--- Start Material supplied ---

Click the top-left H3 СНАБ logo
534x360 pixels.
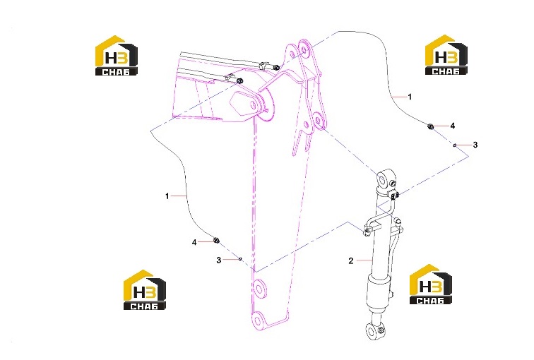pos(116,56)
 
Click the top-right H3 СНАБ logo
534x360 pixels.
pos(446,54)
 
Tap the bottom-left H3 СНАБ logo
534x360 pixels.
pos(144,290)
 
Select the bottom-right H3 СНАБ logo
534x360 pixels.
pos(430,284)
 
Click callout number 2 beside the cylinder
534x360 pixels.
pos(351,261)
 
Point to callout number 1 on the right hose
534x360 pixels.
pos(410,97)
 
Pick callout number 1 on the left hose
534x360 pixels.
pos(167,196)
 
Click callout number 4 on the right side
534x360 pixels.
pos(452,126)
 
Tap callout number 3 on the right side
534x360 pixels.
pos(475,145)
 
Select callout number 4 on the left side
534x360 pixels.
pos(194,242)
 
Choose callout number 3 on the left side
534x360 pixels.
pos(219,260)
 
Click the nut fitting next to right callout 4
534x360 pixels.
pos(430,126)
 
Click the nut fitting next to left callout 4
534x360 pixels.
pos(216,241)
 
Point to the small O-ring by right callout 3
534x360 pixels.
pos(455,145)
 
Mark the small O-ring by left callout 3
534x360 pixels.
pos(240,259)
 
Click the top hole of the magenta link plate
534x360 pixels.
pos(303,49)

--- End Material supplied ---

Written problem.
Reproduce verbatim the lines of the records, starting at the line containing "Click the nut fitting next to left callout 4" and ending with the final line of the records.

Result of this task.
Click the nut fitting next to left callout 4
534x360 pixels.
pos(216,241)
 
Point to the small O-ring by right callout 3
534x360 pixels.
pos(455,145)
 
Mark the small O-ring by left callout 3
534x360 pixels.
pos(240,259)
 
Click the top hole of the magenta link plate
534x360 pixels.
pos(303,49)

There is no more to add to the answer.